* TEXT PASSAGE
────

Interviewed by Jane Campbell
Douglas Glover is an itinerant Canadian, author of six story collections, four novels, two books of essays, and The Enamoured Knight, a book about Don Quixote and novel form. His bestselling novel Elle won the 2003 Governor-General’s Award for Fiction and was a finalist for the IMPAC Dublin Literary Award. In 2007 he won the Rogers-Writers’ Trust of Canada Timothy Findley Award. His most recent story collection Savage Love (Goose Lane, 2013) was a Quill & Quire Book of the Year and also named to the Globe Books 100: Best Canadian Fiction list. Steven W. Beattie in the National Post called it “hands down, the best book I read in 2013.”
Glover teaches in the MFA in Writing Program at Vermont College of the Fine Arts, and he is the 2013-2014 Writer-in-Residence at the University of New Brunswick. He is the publisher and editor of the online literary magazine Numéro Cinq.
In your essay “Nihilism and Hairspray,” in your collection Notes Home from a Prodigal Son, you argue that being a writer is a calling or vocation rather than a career one consciously chooses. I agree with this, yet in my experience, there are many people who feel called to be writers, but instead choose to be become doctors or engineers or farmers in Southern Ontario. How did you decide to make writing your career?
That’s an interesting question. “Nihilism and Hairspray” is a polemic; I was setting up an antithesis: vocation against the institution-based professionalization of writing. The larger argument of the essay is an attack on words, categories, and forms deployed to control and define behaviour. Words like “writer,” “Canadian,” and “career,” often represent a set of values and expectations, a box, as it were. I think words like this have much the same effect on everyone. Like commercials on television, they make you, at the very least, anxious because suddenly you have entered the field of someone else’s desire.
The word “career” represents an ideal of orderly professional advancement. Applying that term to myself only makes me conscious of an expectation and the fact that in no way has my life been an orderly advance. I don’t think I would ever call anything I’ve done in life a career. Actually it has been more of a careen than a career. Once, long ago, one of my many former agents solemnly warned me that my career was precarious. I told her I didn’t think my career was precarious at all. I simply didn’t have one. Then she wasn’t my agent any more.

────

* DATA LINES
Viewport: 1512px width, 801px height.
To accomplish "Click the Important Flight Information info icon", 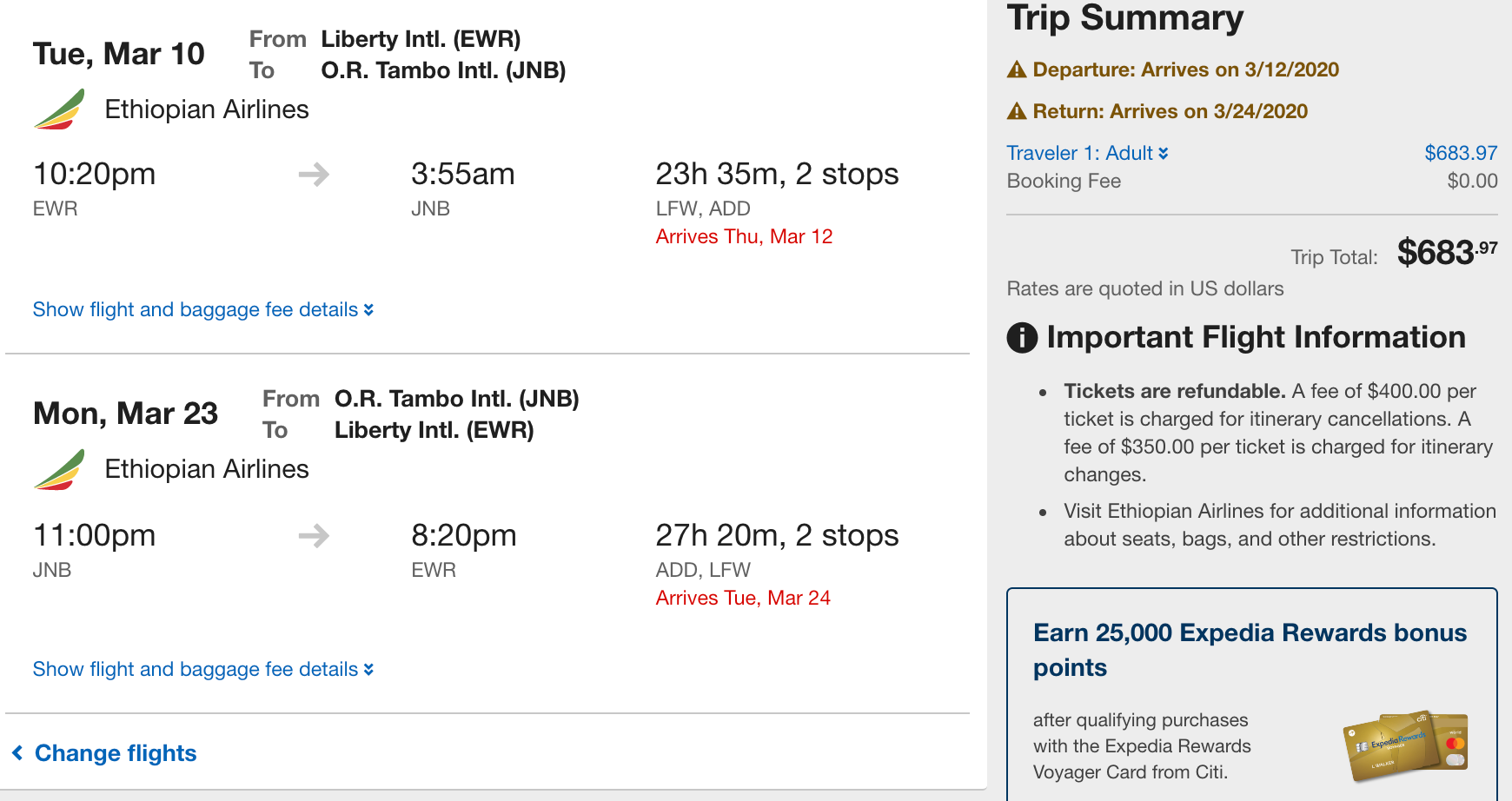I will click(x=1022, y=337).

────

* TASK
Write out the whole Douglas Glover interview word for word, from its opening line to its final sentence. Nothing in the material is needed here.

* FINAL ANSWER
Interviewed by Jane Campbell
Douglas Glover is an itinerant Canadian, author of six story collections, four novels, two books of essays, and The Enamoured Knight, a book about Don Quixote and novel form. His bestselling novel Elle won the 2003 Governor-General’s Award for Fiction and was a finalist for the IMPAC Dublin Literary Award. In 2007 he won the Rogers-Writers’ Trust of Canada Timothy Findley Award. His most recent story collection Savage Love (Goose Lane, 2013) was a Quill & Quire Book of the Year and also named to the Globe Books 100: Best Canadian Fiction list. Steven W. Beattie in the National Post called it “hands down, the best book I read in 2013.”
Glover teaches in the MFA in Writing Program at Vermont College of the Fine Arts, and he is the 2013-2014 Writer-in-Residence at the University of New Brunswick. He is the publisher and editor of the online literary magazine Numéro Cinq.
In your essay “Nihilism and Hairspray,” in your collection Notes Home from a Prodigal Son, you argue that being a writer is a calling or vocation rather than a career one consciously chooses. I agree with this, yet in my experience, there are many people who feel called to be writers, but instead choose to be become doctors or engineers or farmers in Southern Ontario. How did you decide to make writing your career?
That’s an interesting question. “Nihilism and Hairspray” is a polemic; I was setting up an antithesis: vocation against the institution-based professionalization of writing. The larger argument of the essay is an attack on words, categories, and forms deployed to control and define behaviour. Words like “writer,” “Canadian,” and “career,” often represent a set of values and expectations, a box, as it were. I think words like this have much the same effect on everyone. Like commercials on television, they make you, at the very least, anxious because suddenly you have entered the field of someone else’s desire.
The word “career” represents an ideal of orderly professional advancement. Applying that term to myself only makes me conscious of an expectation and the fact that in no way has my life been an orderly advance. I don’t think I would ever call anything I’ve done in life a career. Actually it has been more of a careen than a career. Once, long ago, one of my many former agents solemnly warned me that my career was precarious. I told her I didn’t think my career was precarious at all. I simply didn’t have one. Then she wasn’t my agent any more.